**Document text:**

Coming back to the 'Nonviolence - the Irish experience Quiz', I can illustrate No. 8 on economic boycotts with a "Woods halfpence" and a Repeal medallion for a boycott of non-Irish goods which are on display here. 'Woods halfpence' were boycotted when, in an 18th century example of Private Finance Initiative, Mr Wood produced half pennies for Ireland to an inferior standard than ones produced for Britain, pocketing the change, so to speak; they were withdrawn after a successful boycott. Daniel O'Connell, meanwhile, in regard to the Repeal movement and the development of constitutional nationalism, was of significance well outside the island of Ireland, an area dealt with in the paper on O'Connell in Dawn's "Nonviolence in Irish history" pamphlet in 1978 - written, incidentally by Angela Mickley who was based at the Institute of Irish Studies at the time - and we were rather pleased with the response from Maurice O'Connell, who died very recently; he was a great-great-grandson of Daniel O'Connell, and edited Daniel O'Connell's correspondence in 8 volumes. He said how much he learnt from Angela Mickley's paper.

I'll just refer to a couple of items in this quiz. The Céide Fields in North Mayo is an illustration that life for our distant ancestors was not necessarily nasty and brutish, whatever about short. Arguably one of the most effective acts in the independence struggle by nationalists in Ireland in the 1919-21 period was of nationalist controlled councils switching allegiance from Westminster to the Dáil in Dublin. This did not require one bullet or bomb.

**Task instructions:**
- 1) In the passage on nonviolence in Irish history, what happened to the Woods halfpence after the boycott?
- 2) Pick up the passage on nonviolence in Irish history after its last sentence and carry it on.

**Dataset records:**
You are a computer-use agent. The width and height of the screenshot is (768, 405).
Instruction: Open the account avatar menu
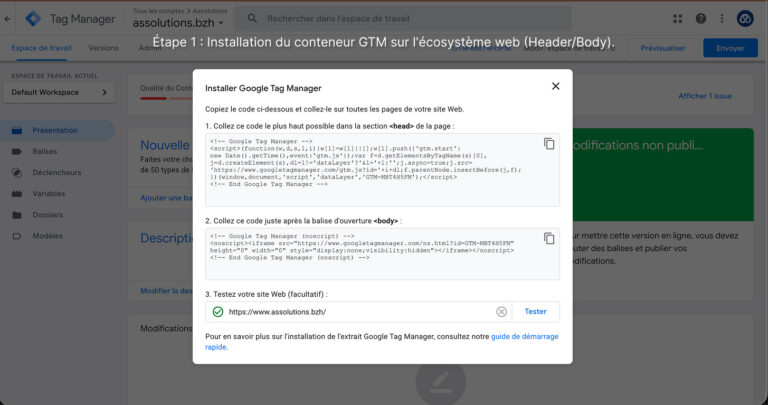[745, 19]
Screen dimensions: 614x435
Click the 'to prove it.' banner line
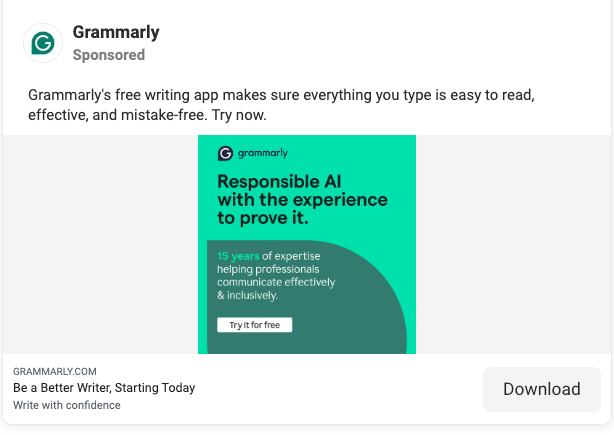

**Task-by-task answers:**
- 1) They were withdrawn.

- 2)
I already referred to the Dawn magazine 1978 pamphlet 'Nonviolence in Irish History' which covered O'Connell, the Quakers, Michael Davitt and the Land League, Boycott, the experience of the 'westward moving' Irish in the USA, the early 20th century including Plunkett and Sheehy Skeffington, and peace groups in Ireland. While out of print it is freely available on the INNATE website.

Anyway I wanted to give you a quick break from the sound of my voice for a minute, and ask you to pair off again and discuss just for five minutes or so: "Can you talk about nonviolence in Ireland or in Irish history? Or nonviolence in wherever it is you are from?". You can share points later on when we get to plenary discussion.

Breaking into history
[Back in plenary] How do we break into history? How do we make a difference? George Bush and Tony Blair thought they could do it in Iraq through a short, swift war. They were wrong although the extent of their wrongness is still being worked out. If I had woken up in the autumn of 1939 I might have said that resisting Hitler required military force - but Hitler was himself the product of the First World War and Treaty of Versailles, and that had been a product of clashing imperial rivalries.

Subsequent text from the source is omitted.